The push for President Obama to grant administrative relief to DREAM Act students is still strong. Yesterday, an excellent article by Huffington Post’s Elise Foley highlighted the plight of undocumented youth who constantly face the threat of deportation.
Earlier last month, Foley sent out a request, via twitter, calling for stories of immigrants currently in deportation proceedings. Yesterday, her article told the story of two DREAMers, Dolon and Erick, who both await deferred action. The article is on point, and notes that these poster-children for the DREAM Act movement – the sort of people who aren’t “enforcement priorities” – have to “jump through hoops to stay in the United States.” And that’s not the end of their worries:
Even if undocumented young people are eventually granted deferred action and allowed to stay in the United States, the process costs thousands of dollars in legal fees and years of their lives– partially because Congress has failed to enact the DREAM Act or comprehensive immigration reform.

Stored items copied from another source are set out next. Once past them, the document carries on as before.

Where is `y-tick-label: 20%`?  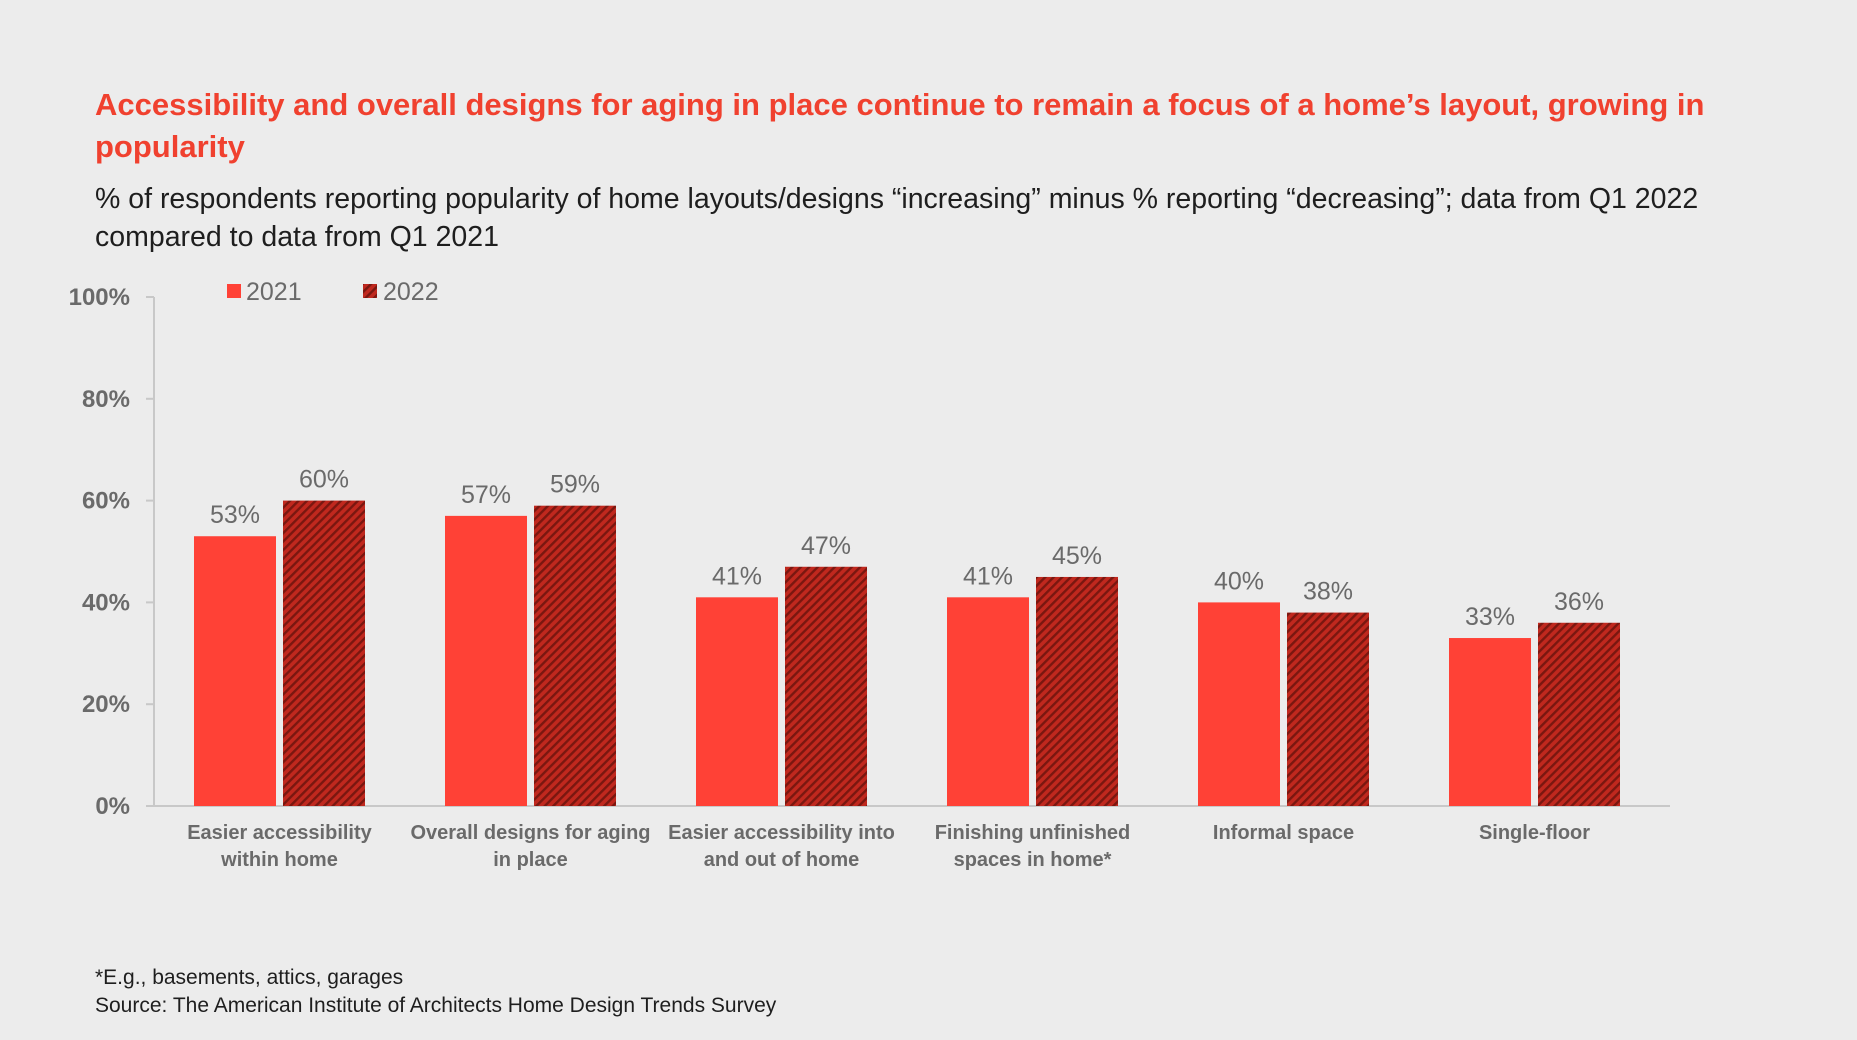
y-tick-label: 20% is located at coordinates (106, 704).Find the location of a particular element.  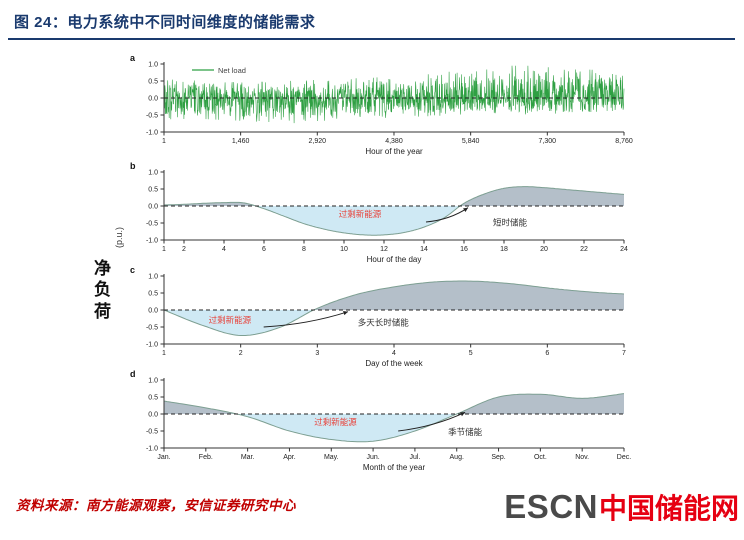

x-tick-label: Apr. is located at coordinates (290, 458). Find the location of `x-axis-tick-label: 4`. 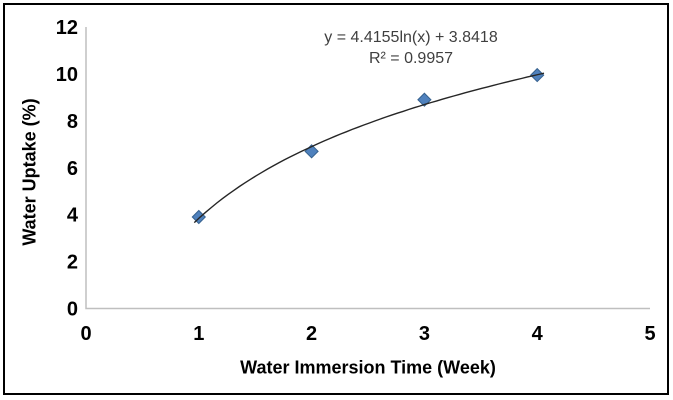

x-axis-tick-label: 4 is located at coordinates (538, 334).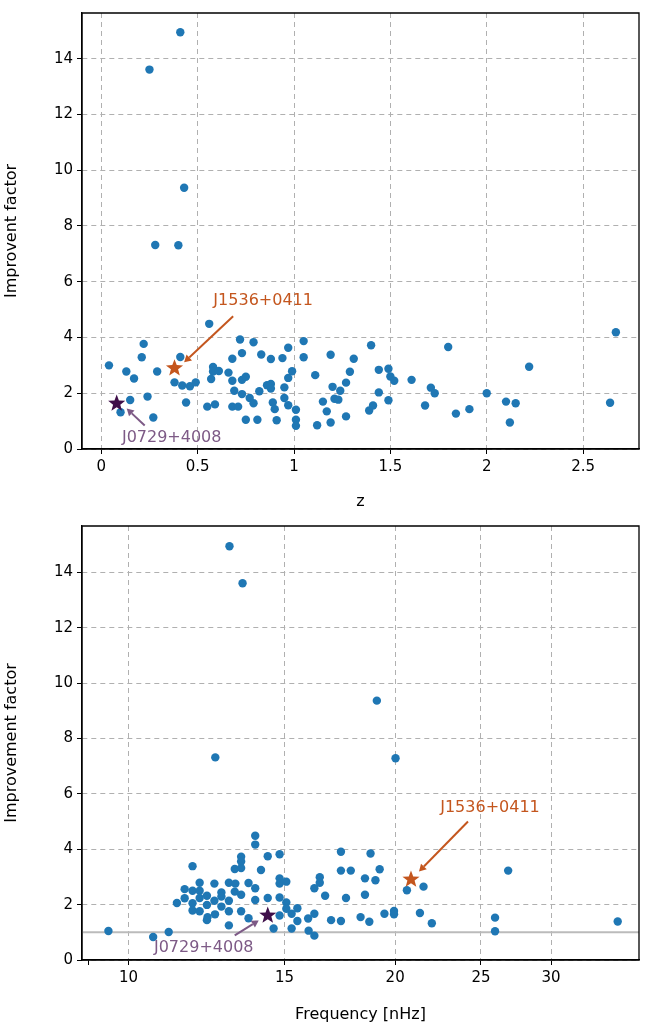  Describe the element at coordinates (395, 976) in the screenshot. I see `x-tick-label: 20` at that location.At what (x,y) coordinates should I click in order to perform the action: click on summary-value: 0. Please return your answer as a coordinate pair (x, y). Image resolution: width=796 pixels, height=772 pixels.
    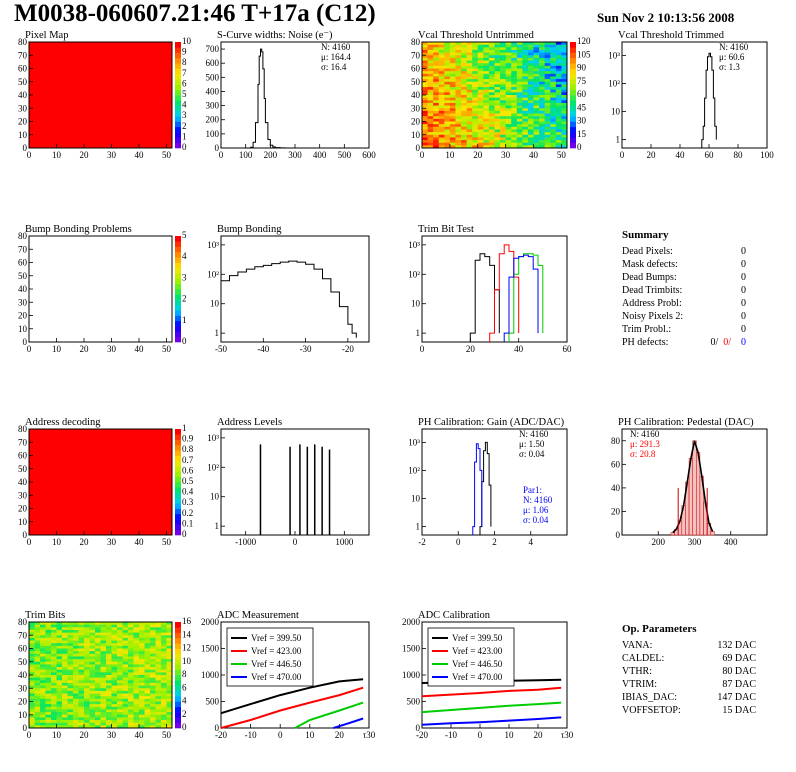
    Looking at the image, I should click on (744, 304).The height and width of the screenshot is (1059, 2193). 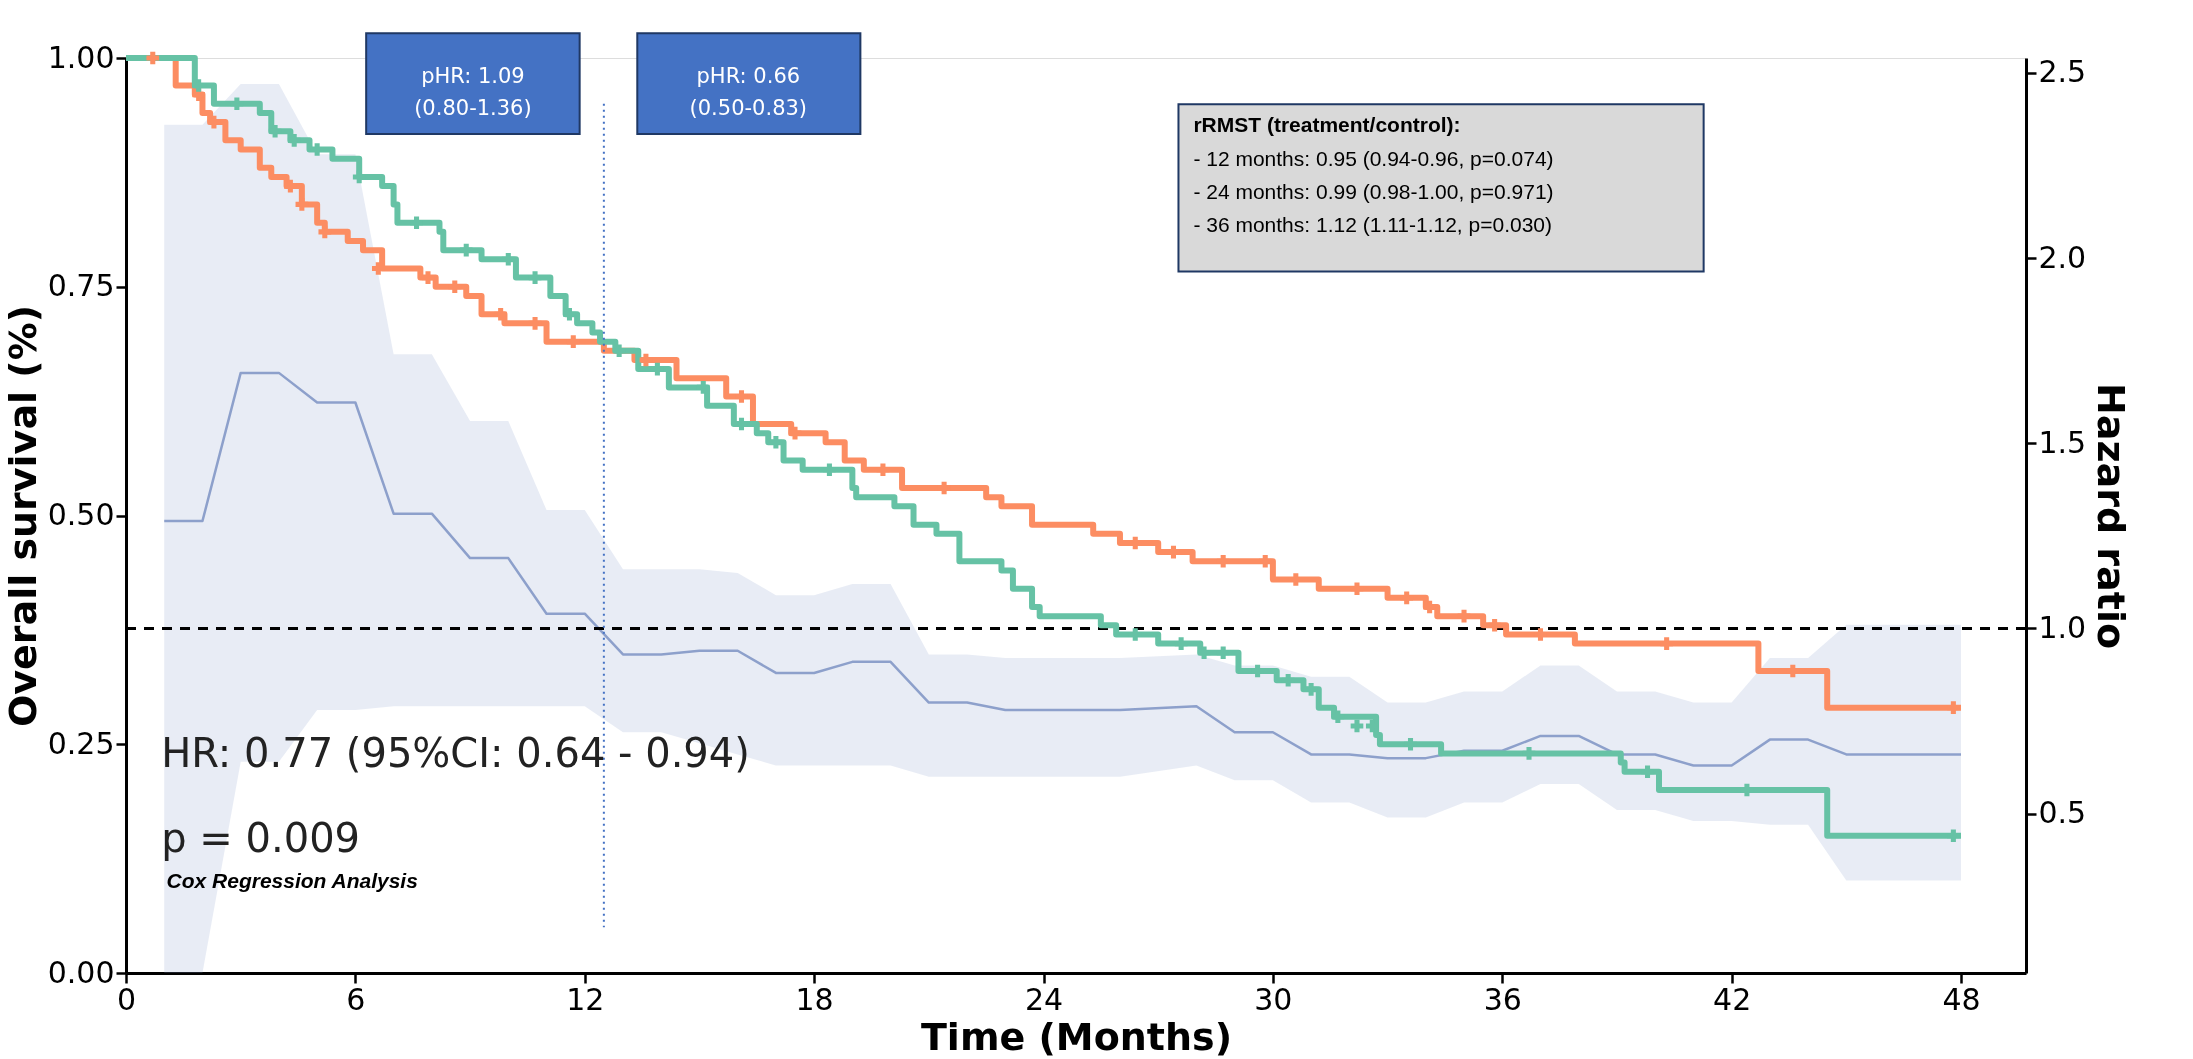 What do you see at coordinates (2062, 257) in the screenshot?
I see `y2-tick-label: 2.0` at bounding box center [2062, 257]. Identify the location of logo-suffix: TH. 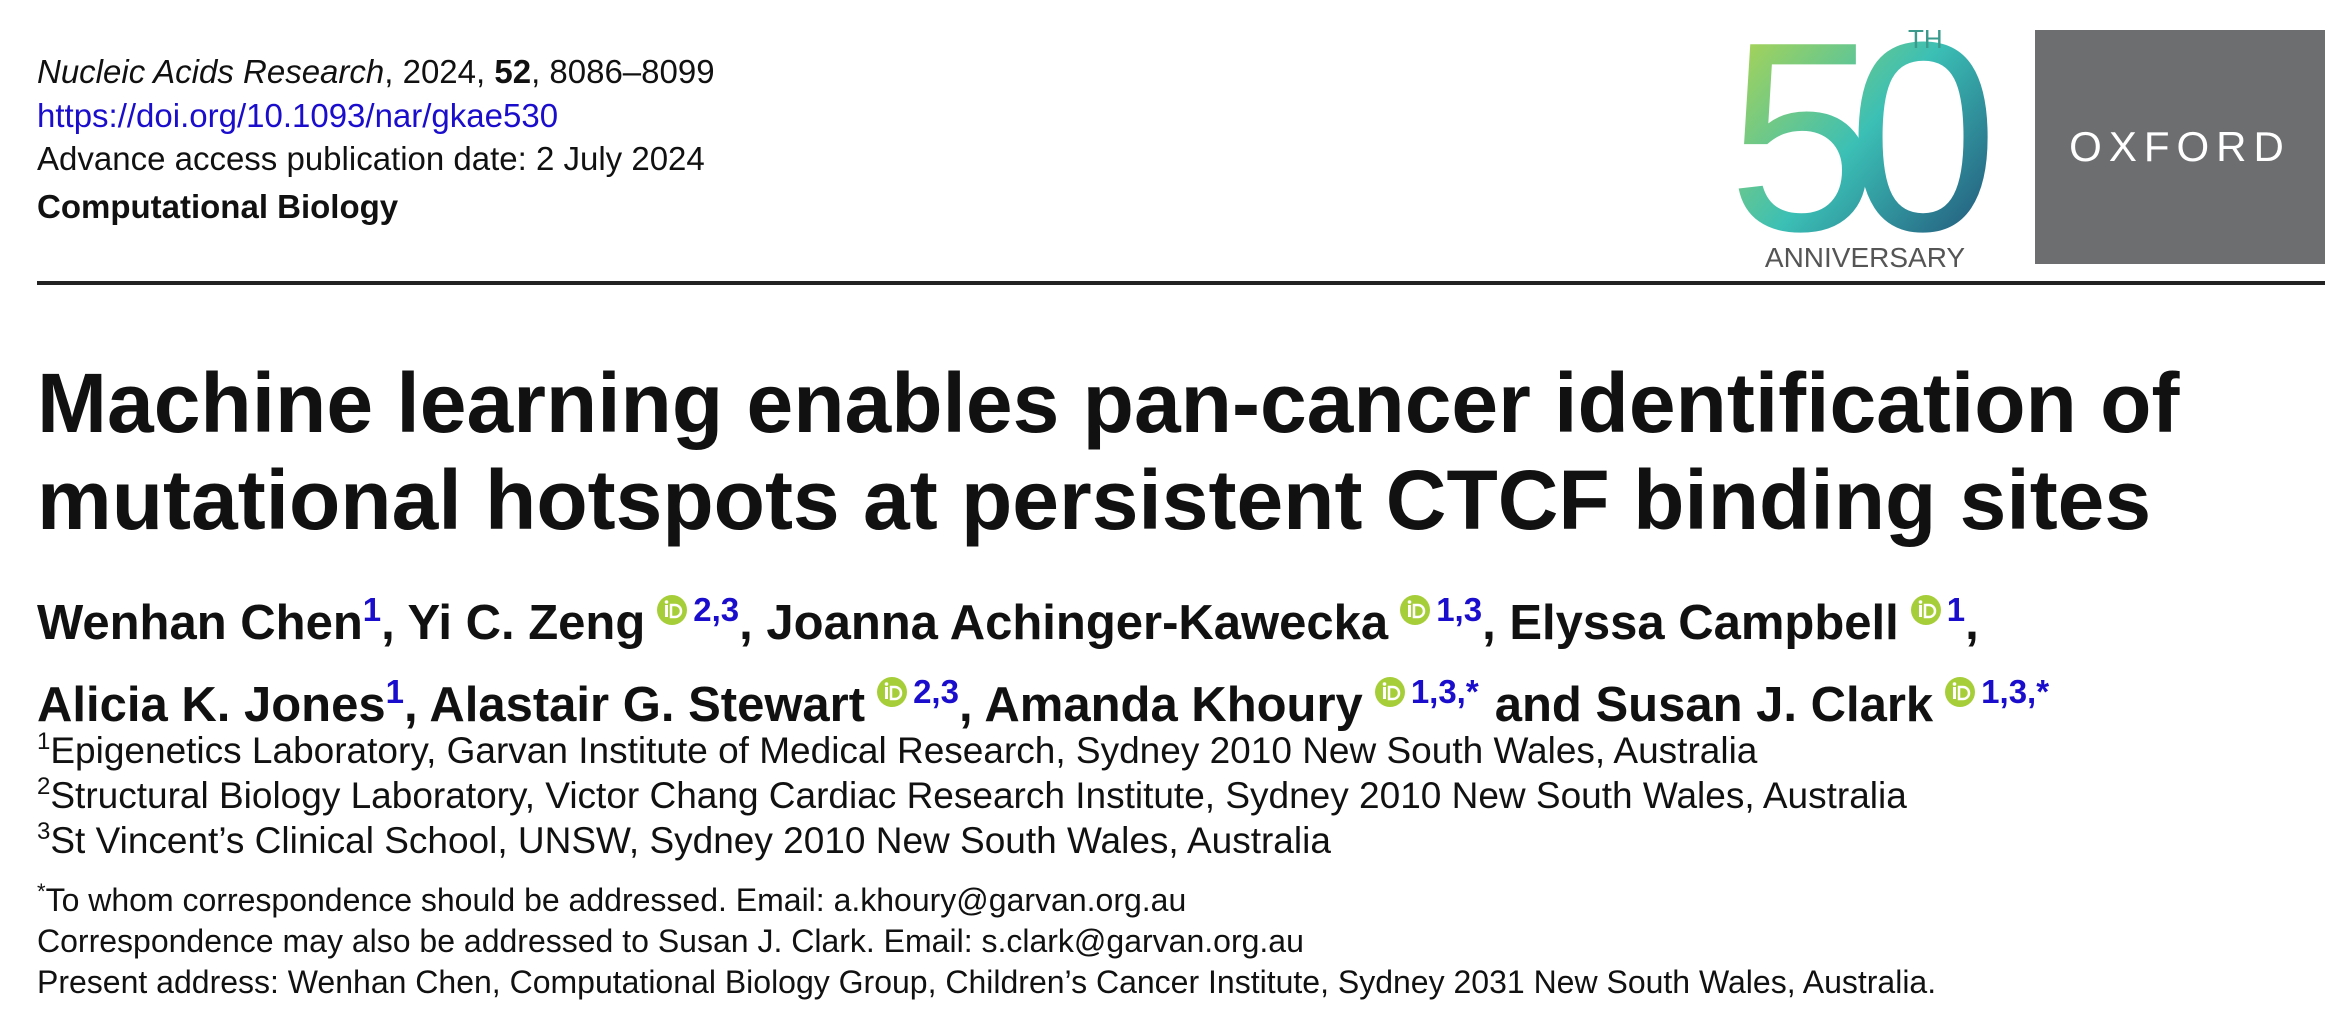
(1926, 39).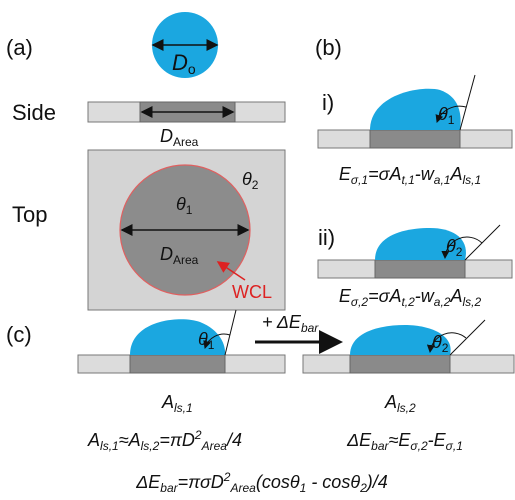  Describe the element at coordinates (34, 112) in the screenshot. I see `row-label: Side` at that location.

Late last year, Congress failed to pass the DREAM Act, though it received majority votes in both the House and Senate. In the Senate, only three Republicans supported the legislation while five Democrats stingily opposed it. The bill fell five votes short of the 60-vote threshhold
While President Obama consistently argues that he can’t just bypass Congress to change the laws, that’s just not true. President Obama does have the executive power to end the pain of all DREAMers in America.